══ Data for this exercise ══

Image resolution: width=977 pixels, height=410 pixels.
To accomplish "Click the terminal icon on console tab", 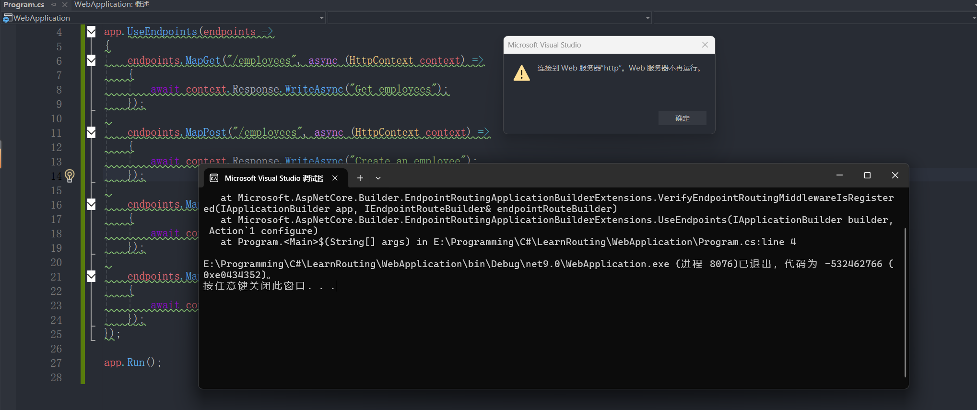I will 214,178.
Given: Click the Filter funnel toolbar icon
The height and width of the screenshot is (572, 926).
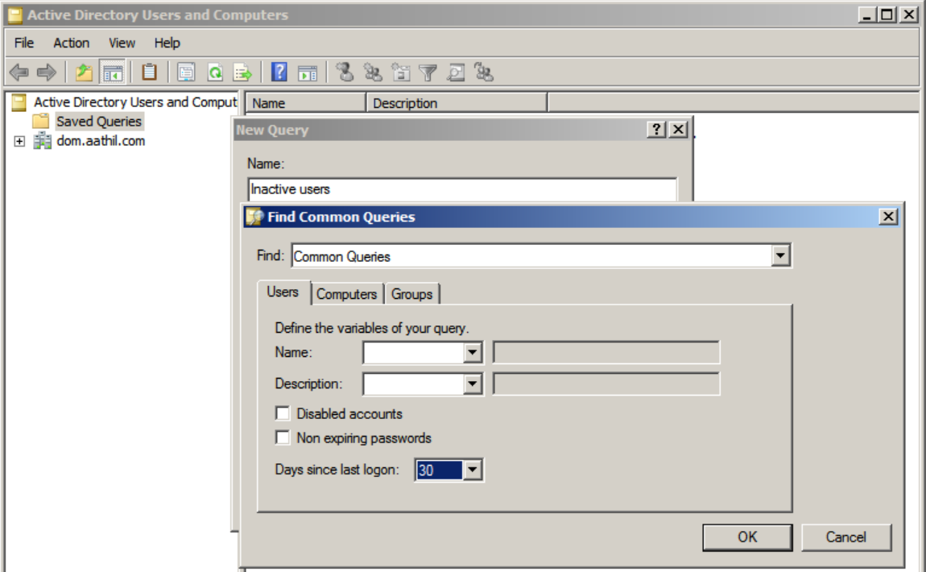Looking at the screenshot, I should click(428, 73).
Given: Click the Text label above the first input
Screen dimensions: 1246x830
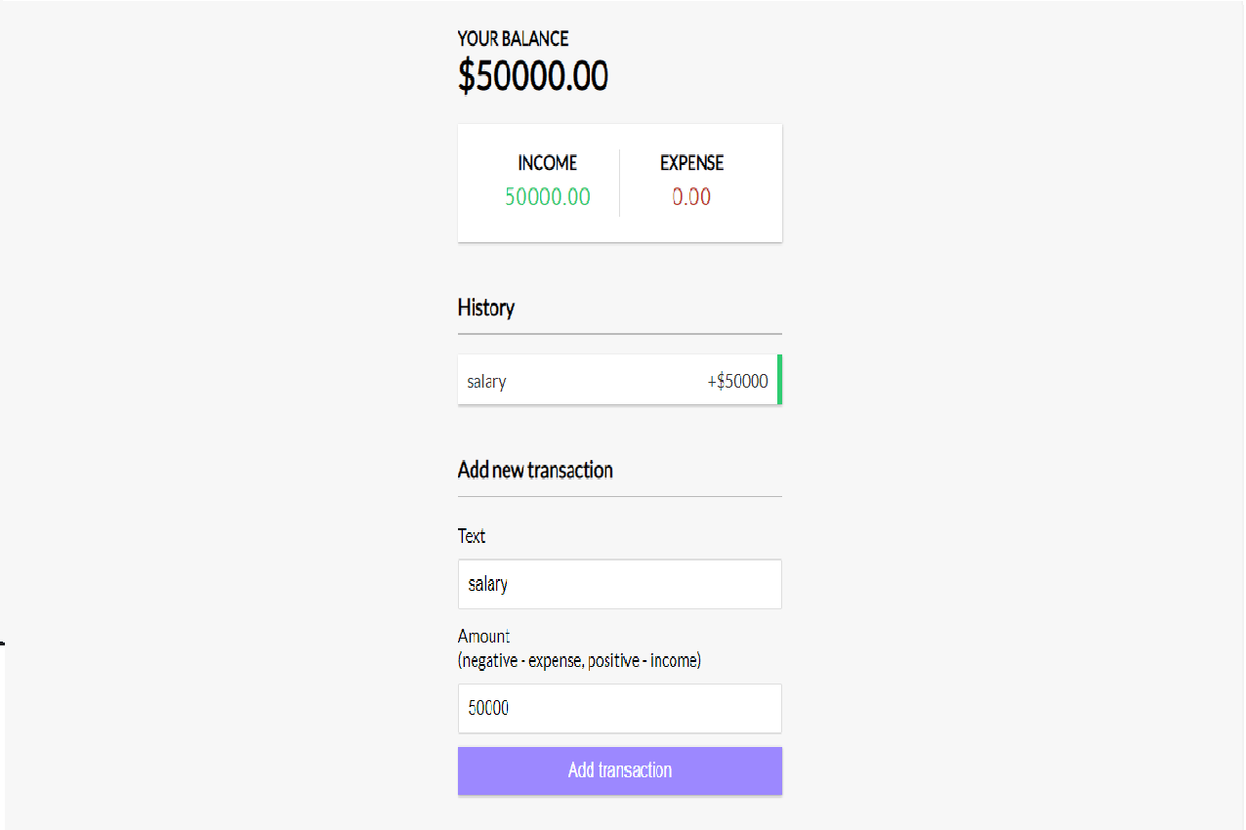Looking at the screenshot, I should coord(472,536).
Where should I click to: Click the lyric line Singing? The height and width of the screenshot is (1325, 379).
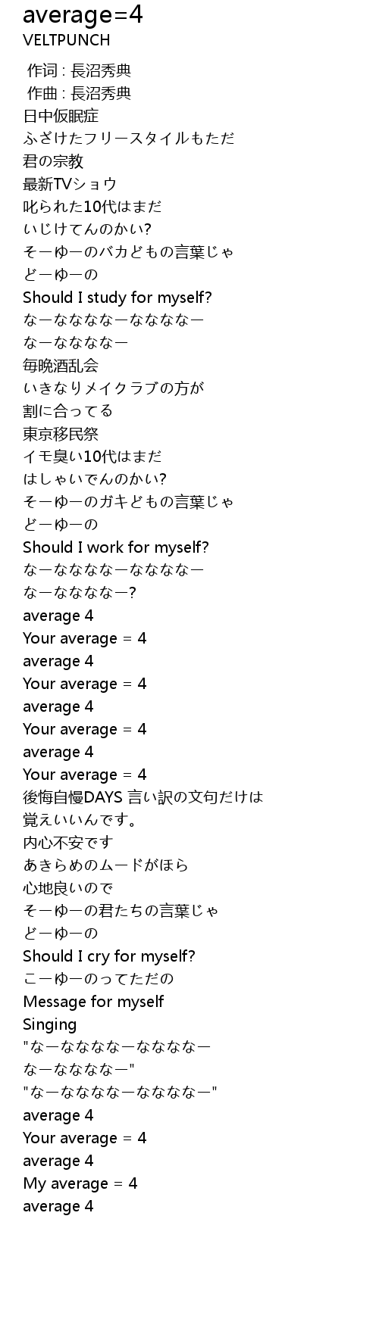[50, 1024]
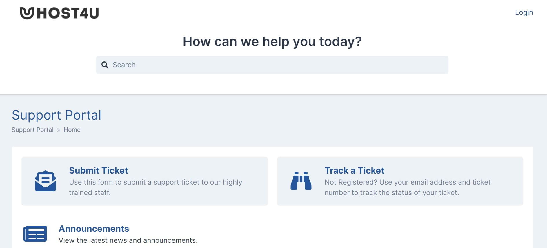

═══

> [What the exercise asks]: From the data above, copy each line where the string "Given" appears.

> [Answer to the problem]:
Given: Click the Filter funnel toolbar icon
Given: Click the Text label above the first input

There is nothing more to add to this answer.